The X-Files: Dwyane Wade

In the lead-up to the 2013-14 NBA season, Grantland will examine key players — X factors — for contending teams.

There are millions of basketball fans in America who still hate LeBron James more than any athlete in sports, but when you look at why they hate LeBron, the guy they really hate is Dwyane Wade. The one who’s overrated, whiny, and flops constantly. Cocky when he’s good, petulant when he’s not, always in need of a good ego massage. He gives himself nicknames, he dresses like an asshole. Hollywood as hell.

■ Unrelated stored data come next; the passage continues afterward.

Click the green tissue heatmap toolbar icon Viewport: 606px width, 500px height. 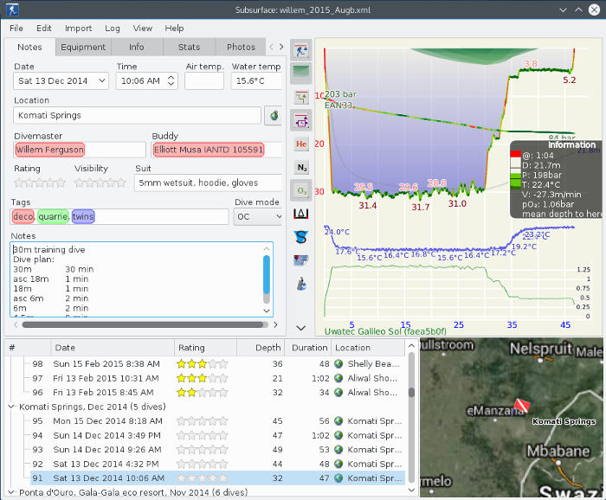point(301,72)
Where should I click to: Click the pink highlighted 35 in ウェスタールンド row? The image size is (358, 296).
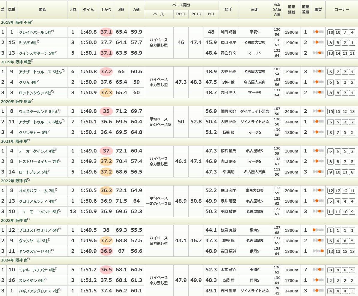[x=106, y=111]
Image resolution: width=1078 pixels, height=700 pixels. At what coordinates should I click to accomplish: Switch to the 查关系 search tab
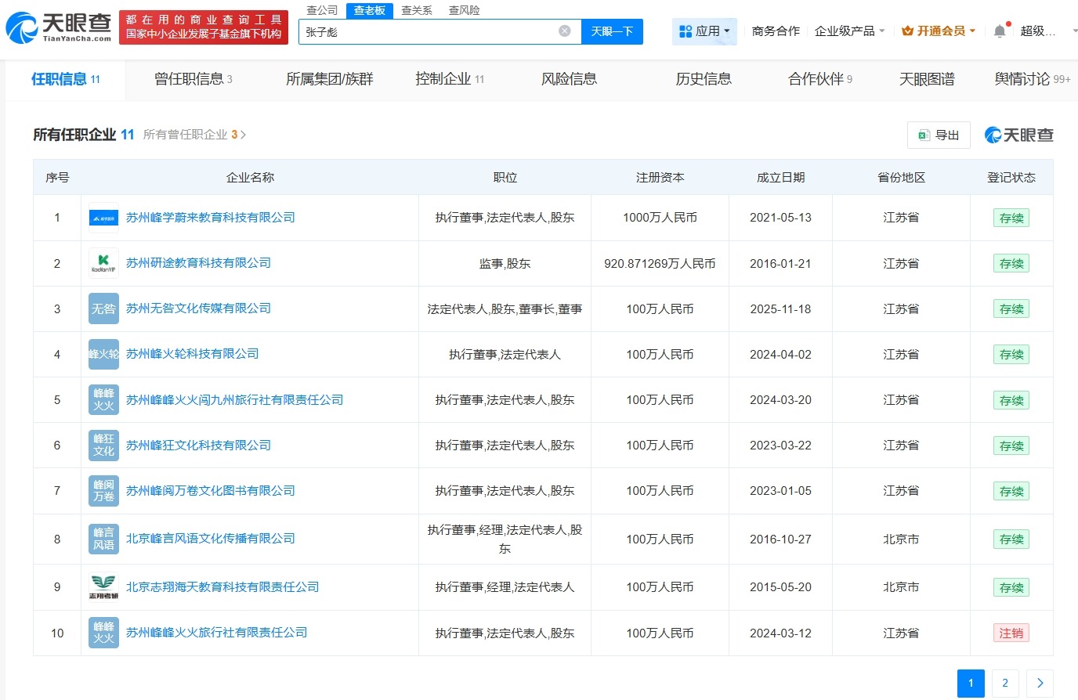tap(416, 10)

That’s Wade, not LeBron.

This series is about X factors for individual contenders, but really, Wade is the X factor for every contender. If he can stay healthy through the end of the playoffs — healthier than he’s been either of the last two years — the rest of the league is definitely screwed. Even if Wade’s not healthy, if he can come up with a few clutch performances the way he has done the last two postseasons, the rest of the league is most likely screwed.

But as we look at the year ahead for Wade on the Heat, let’s look at exactly where he is right now. He’s the villain. The best villain we have in the NBA. Dwight Howard may drive people crazy, but he’s really more of a punch line. Wade? He’s just successful enough so that we have to respect him, and that makes him twice as unbearable.

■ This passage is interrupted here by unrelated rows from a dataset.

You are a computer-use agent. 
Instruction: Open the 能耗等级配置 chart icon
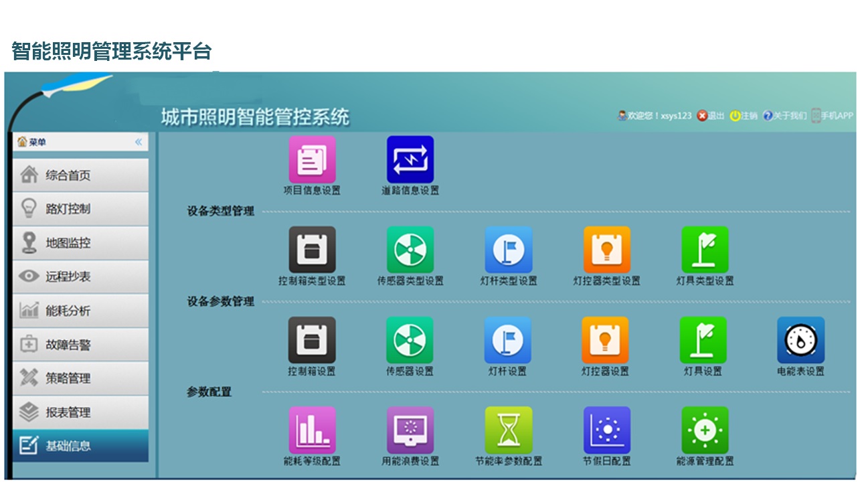click(x=312, y=430)
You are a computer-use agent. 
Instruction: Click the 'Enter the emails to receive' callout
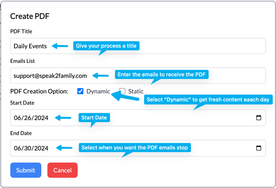coord(161,74)
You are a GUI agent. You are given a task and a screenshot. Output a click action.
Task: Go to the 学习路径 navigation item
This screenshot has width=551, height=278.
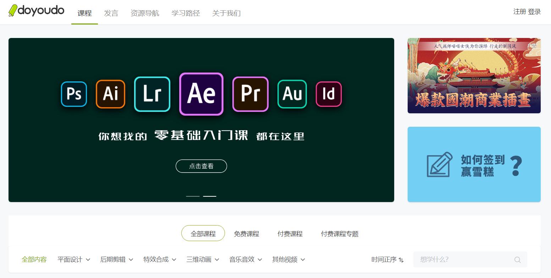[186, 13]
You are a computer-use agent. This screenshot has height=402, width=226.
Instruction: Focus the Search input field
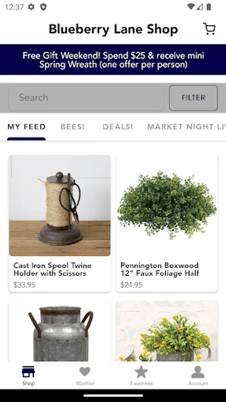coord(86,98)
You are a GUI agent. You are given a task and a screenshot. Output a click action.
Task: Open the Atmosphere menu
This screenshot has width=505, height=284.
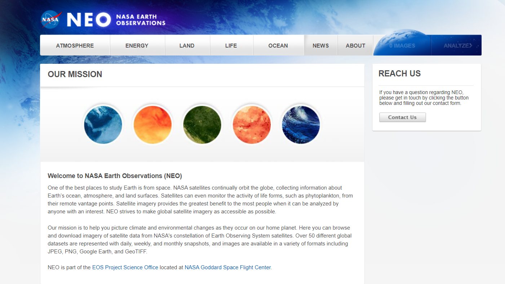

And it all starts with LeBron.

Once LeBron won his first title, everyone stopped worrying about the clutch argument and just stepped back to appreciate the endless volcano of perfection that is Bron on a basketball court. We watch him do outrageous things on defense and lock up the best players in the league. We watch him turn defenses inside out from the post, carve them up with his passing, and then, almost like a reflex, decide to destroy people with his scoring from all over the court. Watching LeBron is surreal in four or five different ways on any given night. Nothing has been worse for Dwyane Wade.

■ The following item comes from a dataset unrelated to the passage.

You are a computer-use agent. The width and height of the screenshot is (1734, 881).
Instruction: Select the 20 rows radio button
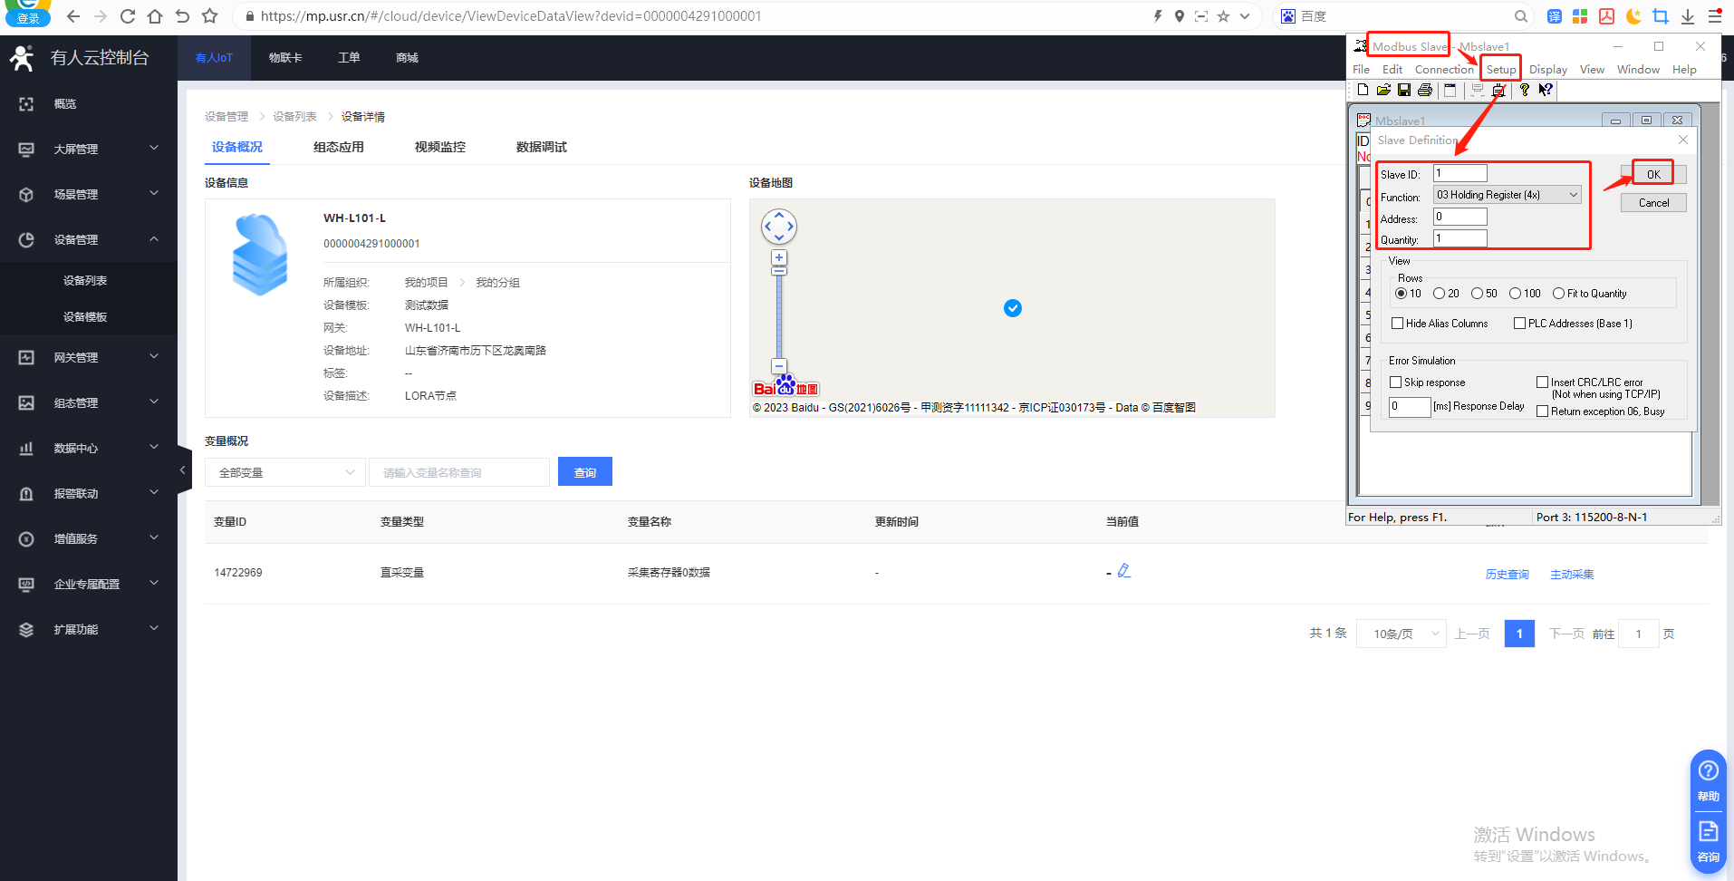[1439, 294]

LeBron may make every other player on the roster look better, but Wade’s supposed to be LeBron’s peer, and next to one of the greatest players in history, a hobbling Wade is hopeless.

Even if you hate the Heat, you can’t help but get swept up in how beautiful it looks when they’re clicking with LeBron. Then, just as soon as you get caught up in it all, the ball swings to Wade and everyone grumbles for 10 seconds while he dribbles his way into a clanked midrange jumper. It’s not always like that, but that’s the Wade experience when things go bad. That was the Wade experience when it looked like the Heat were beatable in May and June last season.

Is any of this Wade’s fault? Of course not. He’s older, hobbled after years of kamikaze drives to the hoop, and he has still been pretty great despite the limitations. Putting Wade next to LeBron is like putting, say, Kate Hudson next to Olivia Wilde. There’s nothing wrong with Hudson, but she is not Wilde. Nobody looks good next to Olivia Wilde. This is Wade’s dilemma.

But there’s a twist. To keep the Kate Hudson analogy going: Even if she’s guaranteed a thankless role, it’s worth it for an actress like Hudson to share the screen with Wilde, because at least she’s onscreen. Same with the Heat. We wouldn’t be watching Wade in May and June if it weren’t for LeBron.

That’s why it’s so unbearable when Wade starts talking like a basketball martyr. “I didn’t want that life anymore,” Wade said last year about his days as the no. 1 superstar. OK, right. He’s getting older, he can’t carry the load by himself anymore, it makes sense.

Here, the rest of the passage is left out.